Einstein dies and goes to heaven. First person he sees he asks, “Excuse me, what’s your IQ?” The person replies, 280. Einstein says, “Great, we can talk about astrophysics!”

2nd person he runs into he asks the same question, “what’s your IQ?” The person replies, “150”. “Great!” says Einstein, “we can talk about events of the day!”

3rd person he sees he once again asks about their IQ. This time the person says “45!” Einstein says, “Great, where do you think the real estate market is headed?!”

If you don’t laugh, you might cry – trying to make sense of how the latest geopolitical events will play out has (again) made calling the market a challenge.

The start of 2026 has seen stability returning and while the amount of available stock on the market remains muted, confidence has been improving. The bigger picture challenges will play out and if some sort of reasonably swift outcome can be achieved, then hopefully the early momentum will continue. A protracted conflict will not be helpful.

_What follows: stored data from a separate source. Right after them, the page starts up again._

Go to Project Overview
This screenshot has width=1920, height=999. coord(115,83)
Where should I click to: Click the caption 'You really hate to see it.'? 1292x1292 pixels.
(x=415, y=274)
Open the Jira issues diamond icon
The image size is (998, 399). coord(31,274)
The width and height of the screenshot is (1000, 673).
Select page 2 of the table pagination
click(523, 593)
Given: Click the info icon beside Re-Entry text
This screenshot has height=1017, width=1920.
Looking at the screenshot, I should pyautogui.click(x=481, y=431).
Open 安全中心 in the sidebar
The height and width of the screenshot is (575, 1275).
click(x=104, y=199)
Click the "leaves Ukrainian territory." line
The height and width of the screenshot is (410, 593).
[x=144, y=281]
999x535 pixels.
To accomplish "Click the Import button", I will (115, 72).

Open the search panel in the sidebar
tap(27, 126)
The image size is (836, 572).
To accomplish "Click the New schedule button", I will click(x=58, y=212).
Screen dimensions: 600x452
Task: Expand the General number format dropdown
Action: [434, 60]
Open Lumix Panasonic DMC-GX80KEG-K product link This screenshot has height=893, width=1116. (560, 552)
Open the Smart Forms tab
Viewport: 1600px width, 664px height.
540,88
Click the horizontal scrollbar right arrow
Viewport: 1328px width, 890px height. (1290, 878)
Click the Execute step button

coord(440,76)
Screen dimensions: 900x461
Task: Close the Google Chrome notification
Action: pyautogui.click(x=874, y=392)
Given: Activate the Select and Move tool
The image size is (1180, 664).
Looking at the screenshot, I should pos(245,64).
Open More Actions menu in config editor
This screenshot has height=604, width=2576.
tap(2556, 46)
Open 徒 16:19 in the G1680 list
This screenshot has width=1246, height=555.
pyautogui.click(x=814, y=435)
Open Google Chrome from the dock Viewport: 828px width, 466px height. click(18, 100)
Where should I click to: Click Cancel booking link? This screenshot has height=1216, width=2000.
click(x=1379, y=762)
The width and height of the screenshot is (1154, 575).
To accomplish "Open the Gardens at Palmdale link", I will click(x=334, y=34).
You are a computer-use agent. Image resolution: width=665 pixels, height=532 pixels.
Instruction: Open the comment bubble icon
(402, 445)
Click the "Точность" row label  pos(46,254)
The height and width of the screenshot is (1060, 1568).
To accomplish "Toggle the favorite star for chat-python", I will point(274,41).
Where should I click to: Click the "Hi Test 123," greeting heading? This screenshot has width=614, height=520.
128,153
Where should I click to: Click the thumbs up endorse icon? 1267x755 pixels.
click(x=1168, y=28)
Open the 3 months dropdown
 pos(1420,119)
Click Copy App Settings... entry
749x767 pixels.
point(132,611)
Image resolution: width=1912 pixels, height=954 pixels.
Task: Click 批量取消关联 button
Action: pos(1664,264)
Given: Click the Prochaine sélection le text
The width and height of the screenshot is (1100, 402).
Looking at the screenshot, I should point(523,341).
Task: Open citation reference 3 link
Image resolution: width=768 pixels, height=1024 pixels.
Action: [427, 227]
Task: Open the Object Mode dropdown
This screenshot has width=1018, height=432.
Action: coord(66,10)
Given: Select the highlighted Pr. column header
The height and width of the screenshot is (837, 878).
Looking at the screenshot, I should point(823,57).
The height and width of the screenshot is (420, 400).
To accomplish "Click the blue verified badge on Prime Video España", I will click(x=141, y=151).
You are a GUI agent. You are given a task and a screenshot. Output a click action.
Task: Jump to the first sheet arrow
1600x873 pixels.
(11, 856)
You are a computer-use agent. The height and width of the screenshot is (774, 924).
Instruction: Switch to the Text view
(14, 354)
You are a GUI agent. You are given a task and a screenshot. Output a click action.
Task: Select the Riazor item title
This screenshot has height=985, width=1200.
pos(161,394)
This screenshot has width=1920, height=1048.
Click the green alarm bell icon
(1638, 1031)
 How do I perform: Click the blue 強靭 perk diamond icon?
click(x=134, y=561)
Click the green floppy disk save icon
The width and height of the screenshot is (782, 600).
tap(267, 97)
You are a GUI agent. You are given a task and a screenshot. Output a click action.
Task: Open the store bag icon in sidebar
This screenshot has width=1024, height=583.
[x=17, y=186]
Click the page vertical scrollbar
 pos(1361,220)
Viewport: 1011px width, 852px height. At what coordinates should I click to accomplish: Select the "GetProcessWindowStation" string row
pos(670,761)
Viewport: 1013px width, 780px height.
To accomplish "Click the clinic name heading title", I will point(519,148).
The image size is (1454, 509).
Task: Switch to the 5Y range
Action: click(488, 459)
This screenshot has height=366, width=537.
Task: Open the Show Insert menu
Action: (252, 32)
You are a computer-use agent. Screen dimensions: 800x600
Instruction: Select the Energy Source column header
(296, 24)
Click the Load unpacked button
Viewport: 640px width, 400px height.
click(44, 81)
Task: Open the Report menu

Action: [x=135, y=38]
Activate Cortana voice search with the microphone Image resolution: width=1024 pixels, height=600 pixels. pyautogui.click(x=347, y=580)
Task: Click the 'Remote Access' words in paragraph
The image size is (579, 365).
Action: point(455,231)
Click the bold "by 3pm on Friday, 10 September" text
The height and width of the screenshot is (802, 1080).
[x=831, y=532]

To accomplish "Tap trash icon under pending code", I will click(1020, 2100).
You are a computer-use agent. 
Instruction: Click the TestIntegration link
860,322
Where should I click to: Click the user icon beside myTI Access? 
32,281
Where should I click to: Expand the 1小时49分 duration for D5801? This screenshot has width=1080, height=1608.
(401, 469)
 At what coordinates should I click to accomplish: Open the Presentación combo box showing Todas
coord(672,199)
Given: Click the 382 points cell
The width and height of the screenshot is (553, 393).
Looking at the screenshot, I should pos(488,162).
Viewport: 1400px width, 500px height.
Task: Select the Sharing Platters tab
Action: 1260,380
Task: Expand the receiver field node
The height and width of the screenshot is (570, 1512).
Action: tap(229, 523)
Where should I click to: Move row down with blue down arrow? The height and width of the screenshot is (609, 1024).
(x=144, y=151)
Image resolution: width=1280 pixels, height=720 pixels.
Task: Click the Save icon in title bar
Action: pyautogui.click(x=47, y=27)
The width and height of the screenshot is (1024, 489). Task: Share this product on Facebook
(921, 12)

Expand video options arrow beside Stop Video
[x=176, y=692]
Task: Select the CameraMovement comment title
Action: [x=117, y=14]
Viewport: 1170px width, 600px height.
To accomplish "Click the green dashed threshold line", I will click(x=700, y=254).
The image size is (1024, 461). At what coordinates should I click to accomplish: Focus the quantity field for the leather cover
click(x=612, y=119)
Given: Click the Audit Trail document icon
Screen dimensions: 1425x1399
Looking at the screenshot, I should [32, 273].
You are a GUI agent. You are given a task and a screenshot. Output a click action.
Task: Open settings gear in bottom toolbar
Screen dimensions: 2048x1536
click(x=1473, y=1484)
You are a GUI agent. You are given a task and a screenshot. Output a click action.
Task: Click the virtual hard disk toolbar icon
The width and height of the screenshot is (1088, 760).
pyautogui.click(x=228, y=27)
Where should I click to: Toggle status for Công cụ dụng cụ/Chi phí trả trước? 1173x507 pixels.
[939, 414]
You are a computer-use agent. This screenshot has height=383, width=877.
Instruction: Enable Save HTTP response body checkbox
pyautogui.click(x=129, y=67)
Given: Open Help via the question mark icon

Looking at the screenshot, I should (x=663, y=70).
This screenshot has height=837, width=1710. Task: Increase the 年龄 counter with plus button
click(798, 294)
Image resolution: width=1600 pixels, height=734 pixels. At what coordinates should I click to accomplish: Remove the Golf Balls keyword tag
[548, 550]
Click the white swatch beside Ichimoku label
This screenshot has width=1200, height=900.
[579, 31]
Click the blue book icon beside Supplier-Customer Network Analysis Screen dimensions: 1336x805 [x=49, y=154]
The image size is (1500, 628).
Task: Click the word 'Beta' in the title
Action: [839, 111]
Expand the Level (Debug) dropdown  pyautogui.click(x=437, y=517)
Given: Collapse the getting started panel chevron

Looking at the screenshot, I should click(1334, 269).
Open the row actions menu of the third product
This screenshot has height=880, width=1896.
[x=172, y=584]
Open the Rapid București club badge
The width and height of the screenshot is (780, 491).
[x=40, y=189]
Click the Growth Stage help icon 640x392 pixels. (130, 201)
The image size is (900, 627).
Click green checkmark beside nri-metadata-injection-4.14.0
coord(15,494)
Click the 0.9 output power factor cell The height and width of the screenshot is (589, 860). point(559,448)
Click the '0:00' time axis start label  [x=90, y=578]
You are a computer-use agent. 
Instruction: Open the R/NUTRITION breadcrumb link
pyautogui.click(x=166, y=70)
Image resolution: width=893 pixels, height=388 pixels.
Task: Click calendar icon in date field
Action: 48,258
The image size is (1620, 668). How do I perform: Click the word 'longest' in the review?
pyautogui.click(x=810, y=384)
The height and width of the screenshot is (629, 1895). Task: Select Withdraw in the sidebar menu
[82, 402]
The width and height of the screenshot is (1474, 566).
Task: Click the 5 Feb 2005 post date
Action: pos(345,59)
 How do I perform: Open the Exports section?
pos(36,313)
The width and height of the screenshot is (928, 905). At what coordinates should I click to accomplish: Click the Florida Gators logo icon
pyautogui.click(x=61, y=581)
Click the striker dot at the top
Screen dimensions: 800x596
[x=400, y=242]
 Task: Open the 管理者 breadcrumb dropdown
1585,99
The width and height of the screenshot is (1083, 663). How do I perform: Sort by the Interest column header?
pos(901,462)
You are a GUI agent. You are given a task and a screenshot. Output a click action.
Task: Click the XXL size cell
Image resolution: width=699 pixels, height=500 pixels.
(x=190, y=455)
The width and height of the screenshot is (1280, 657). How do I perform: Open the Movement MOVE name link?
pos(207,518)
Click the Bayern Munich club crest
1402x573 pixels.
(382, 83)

Across the sectors, good buyer depth remains for quality industrial, retail warehousing and high street retail, while PBSA appetite is becoming focused on assets with “value” rents and a cluster bias. The office sector is also seeing improving levels of interest. A lack of any meaningful new development in the strongest markets, attractive entry yields and the prospect of rental growth is making the investment rationale more compelling.

With this backdrop, in addition to our wider market analysis, our focus this review will be looking at the office sector. How liquid is the market, what type of product is most attractive (dry long leased/core plus or value-add) and how pricing might move in the short to medium term. To help form our view, we are pleased to include a guest contribution from Jacob Thompson, Senior Investment Manager at Union Investment Real Estate.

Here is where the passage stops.